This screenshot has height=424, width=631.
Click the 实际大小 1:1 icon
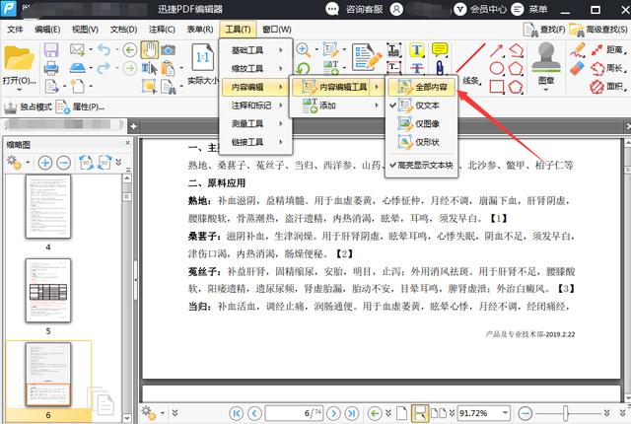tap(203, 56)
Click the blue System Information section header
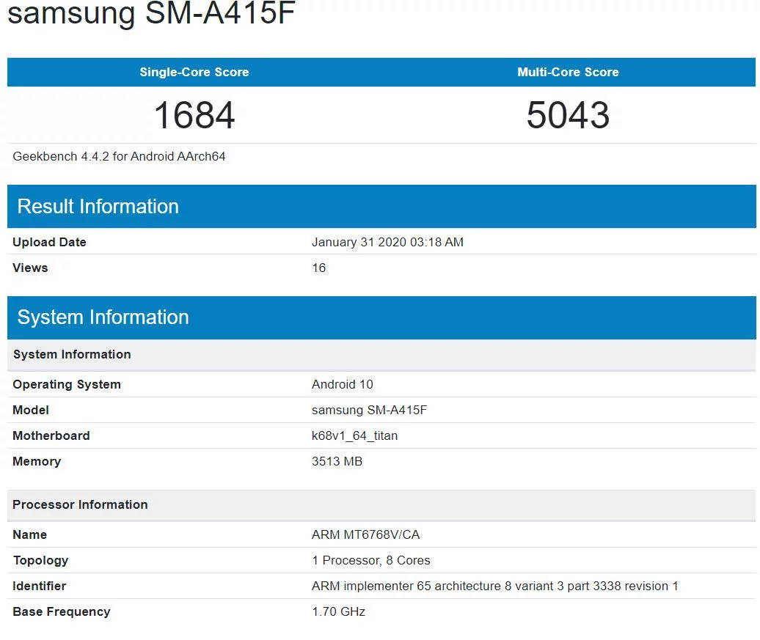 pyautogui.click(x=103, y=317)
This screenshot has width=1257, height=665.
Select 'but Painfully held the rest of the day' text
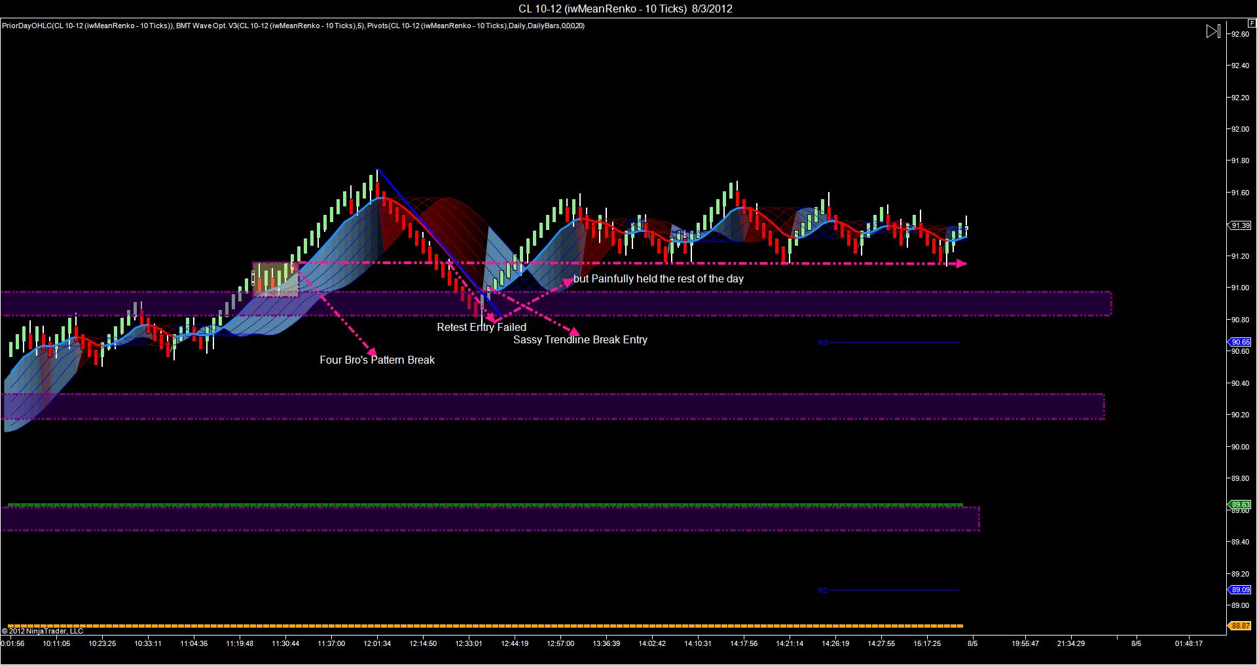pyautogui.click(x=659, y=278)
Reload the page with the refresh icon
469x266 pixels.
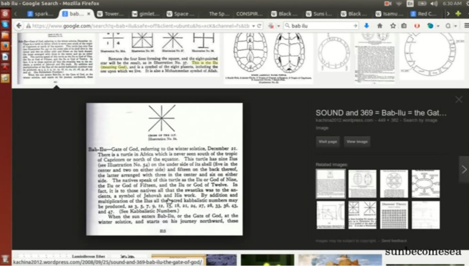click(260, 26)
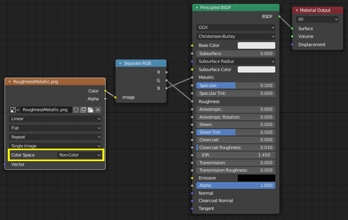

> ACTIVITY: Keep every word of the records above exactly, and return them with no pictures.

> ANSWER TO THE EXERCISE:
This screenshot has height=424, width=631.
Click the 实际大小 1:1 icon
tap(203, 56)
Click the blue System Information section header
 pyautogui.click(x=103, y=317)
This screenshot has width=1257, height=665.
Select 'but Painfully held the rest of the day' text
pyautogui.click(x=659, y=278)
Reload the page with the refresh icon
469x266 pixels.
click(260, 26)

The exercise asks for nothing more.